To touch back onto my opening paragraph, it's difficult to believe that The Left Hand of Darkness was actually written before my personal bête noire of "science fiction classics", Ringworld. Though widely granted "classic" status - largely, I guess, because of its eponymous, and inspirational, artifact - this latter novel is a pretty unreconstructed slice of ripe sexism. Sure, it's not the worst example - science fiction is, after all, a rather male-dominated form ... with all which that entails - but it's easily the worst that I've read in recent years, and pretty shockingly so given the reverence in which it seems to be held. In this context, and in spite of confirmatory cases like Ringworld, Le Guin has certainly upset my default prejudice about mid- to late-20th century "classics". Pleasingly so.

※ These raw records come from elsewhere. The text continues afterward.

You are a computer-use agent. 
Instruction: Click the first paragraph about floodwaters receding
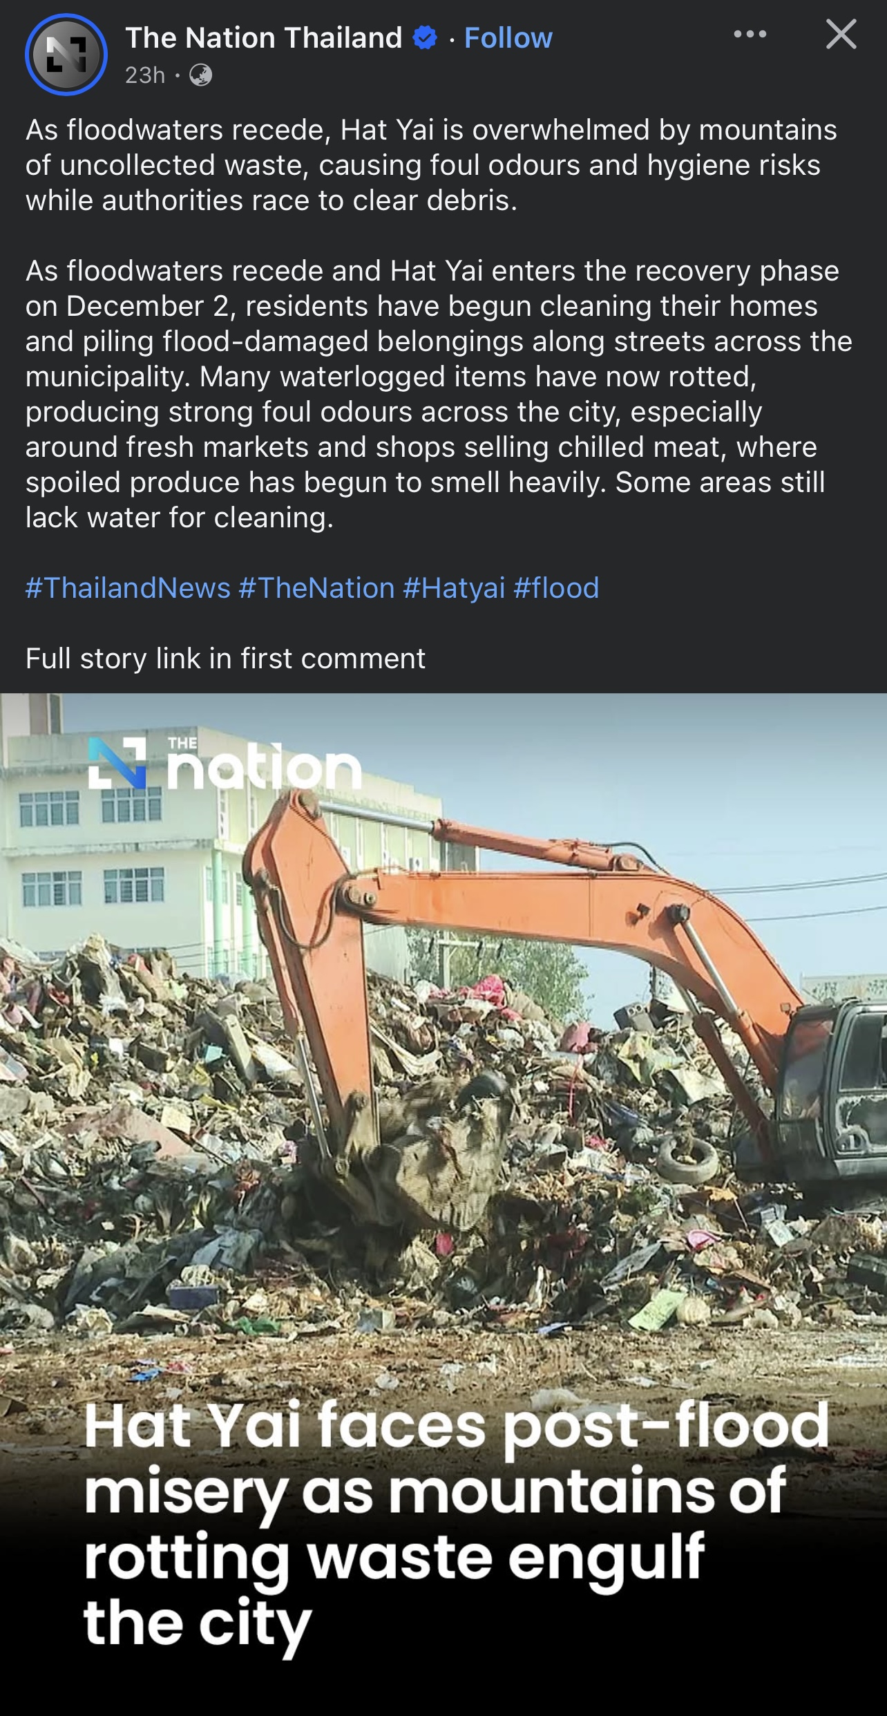pos(432,165)
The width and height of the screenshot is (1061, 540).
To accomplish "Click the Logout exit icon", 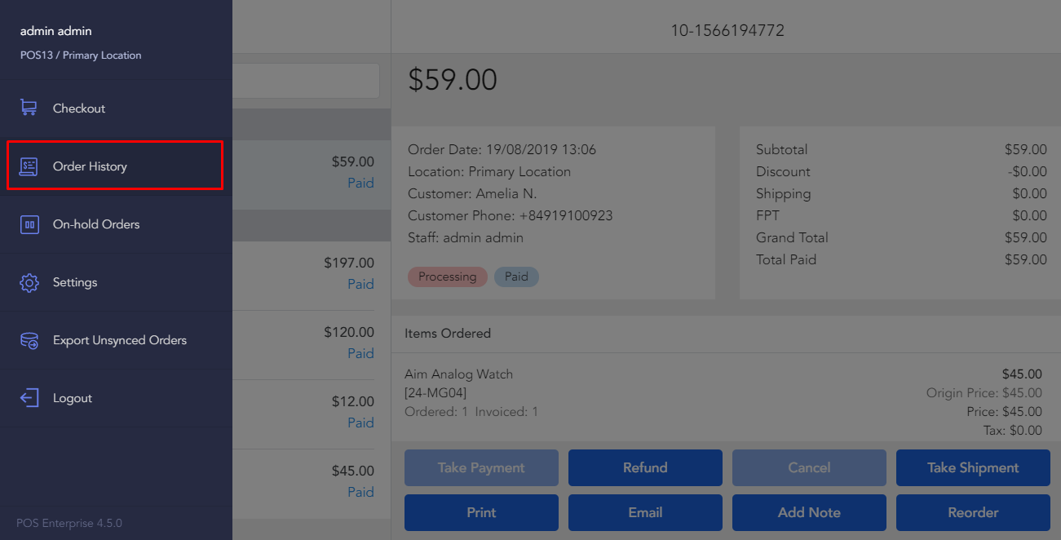I will click(29, 397).
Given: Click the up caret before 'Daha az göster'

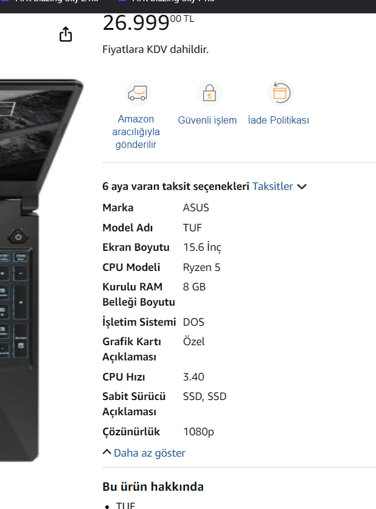Looking at the screenshot, I should click(x=106, y=452).
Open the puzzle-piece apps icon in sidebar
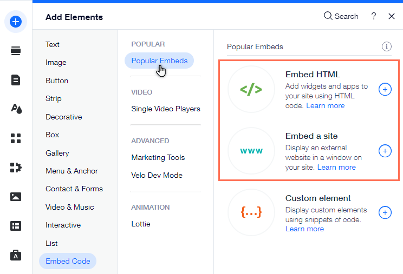403x274 pixels. click(x=16, y=168)
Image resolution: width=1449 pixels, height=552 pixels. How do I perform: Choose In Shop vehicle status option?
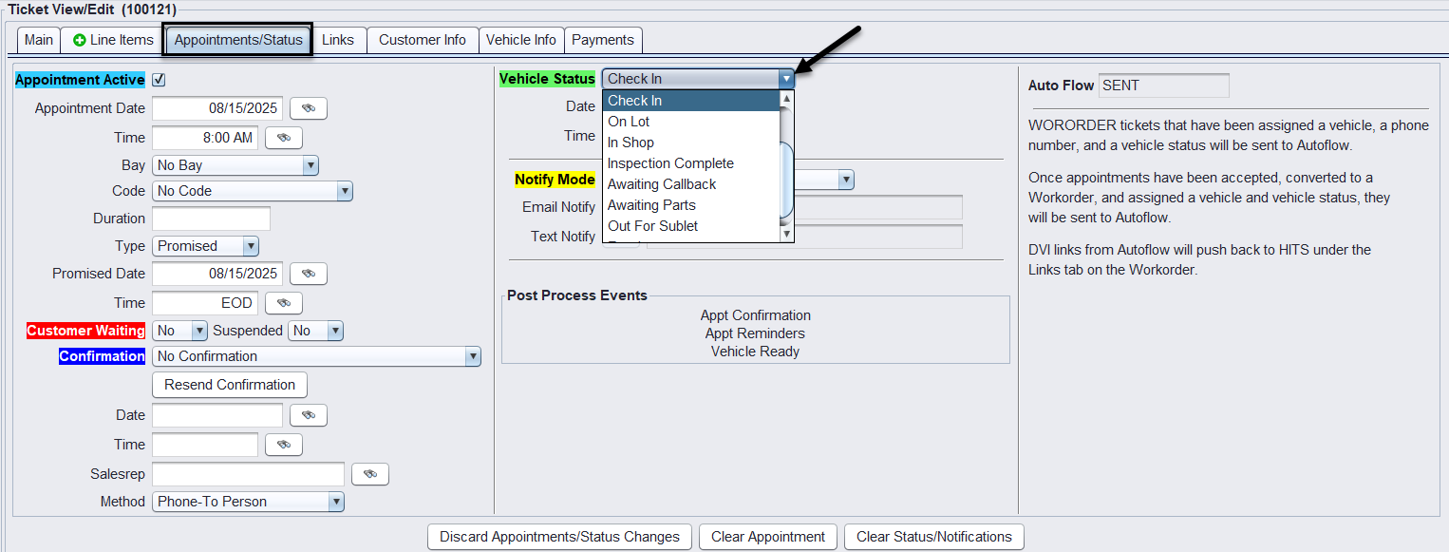click(x=630, y=143)
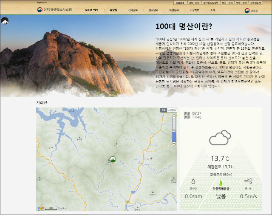This screenshot has width=272, height=215.
Task: Open the 휴양림 menu item
Action: [113, 10]

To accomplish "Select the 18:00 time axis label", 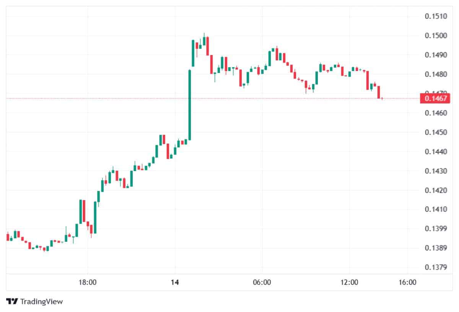I will [x=87, y=283].
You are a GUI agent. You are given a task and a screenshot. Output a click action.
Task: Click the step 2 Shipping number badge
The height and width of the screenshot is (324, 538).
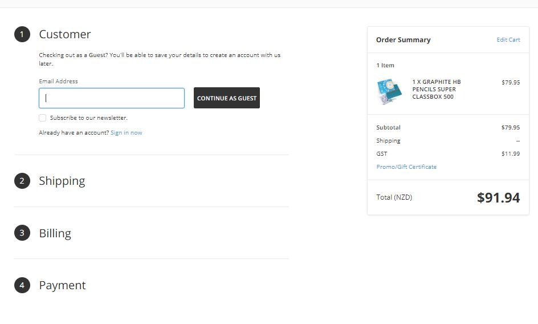[x=22, y=181]
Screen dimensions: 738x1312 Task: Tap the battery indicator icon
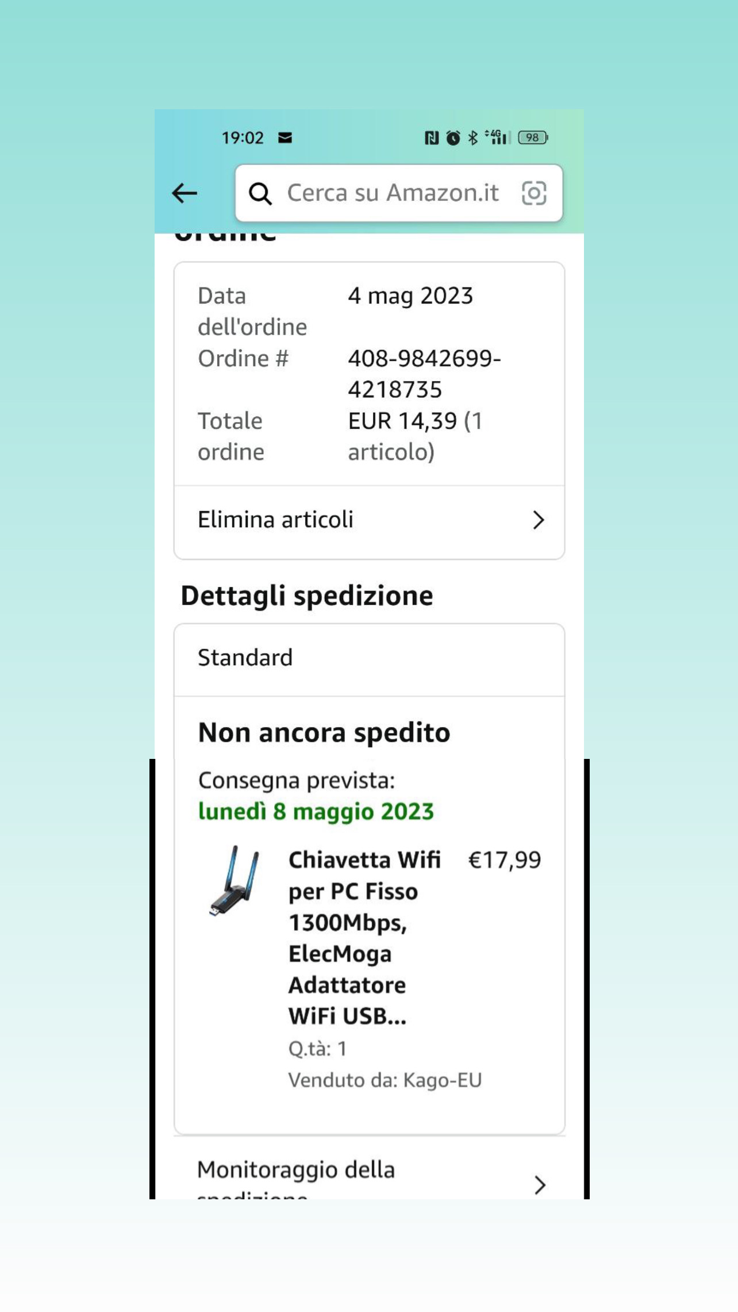tap(533, 137)
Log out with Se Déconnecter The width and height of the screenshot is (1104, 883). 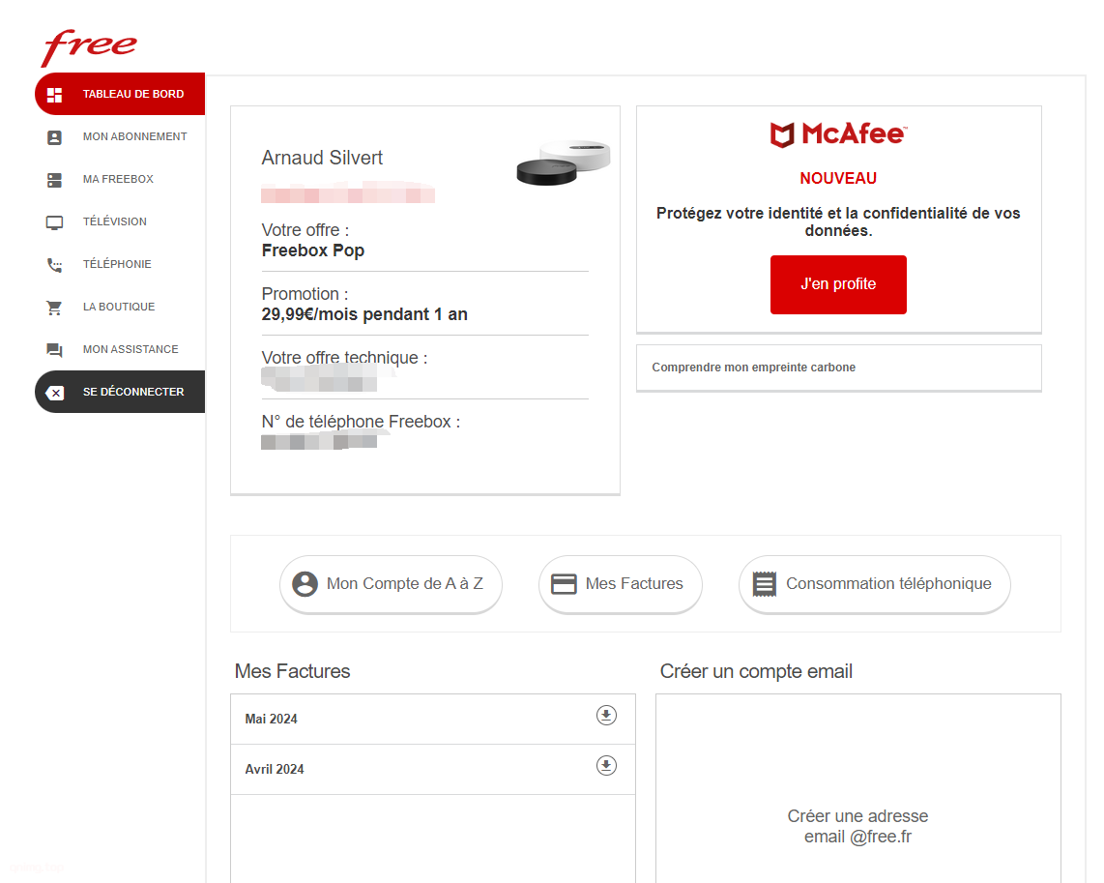coord(120,392)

Anyhow, overall a great read, eminently worthy of "science fiction classic" status. Though given the aforementioned company that it finds itself keeping with that label, perhaps it needs to distance itself a bit from some of its fellow "classics"!

The "minor aspect" is personal to me, and sufficiently tangential to the novel that it doesn't really detract - even for me. Basically, whenever I read of telepathy, I reach for my gun. It's one of those tropes of science fiction that, when presented as a natural phenomenon of otherwise ordinary humans, just ticks my "annoy" box - repeatedly. It's largely just me being a pedantic biologist - our conscious experiences are such a complex and distributed phenomenon that I simply refuse to accept (even in a novel) as decipherable by similar brains. And don't even get me started on the physical nature of the senses that would be required to peer into - and make sense of - the byzantine electrochemical chaos of organic minds. I'm happy to accept that vastly complex - and appropriately equipped - artificial intelligences could peer into and begin to understand the contents of my skull, but another brain like mine, one that's already processing its owner's experiences, no - get out of here. Anyway, nit-picking rant over.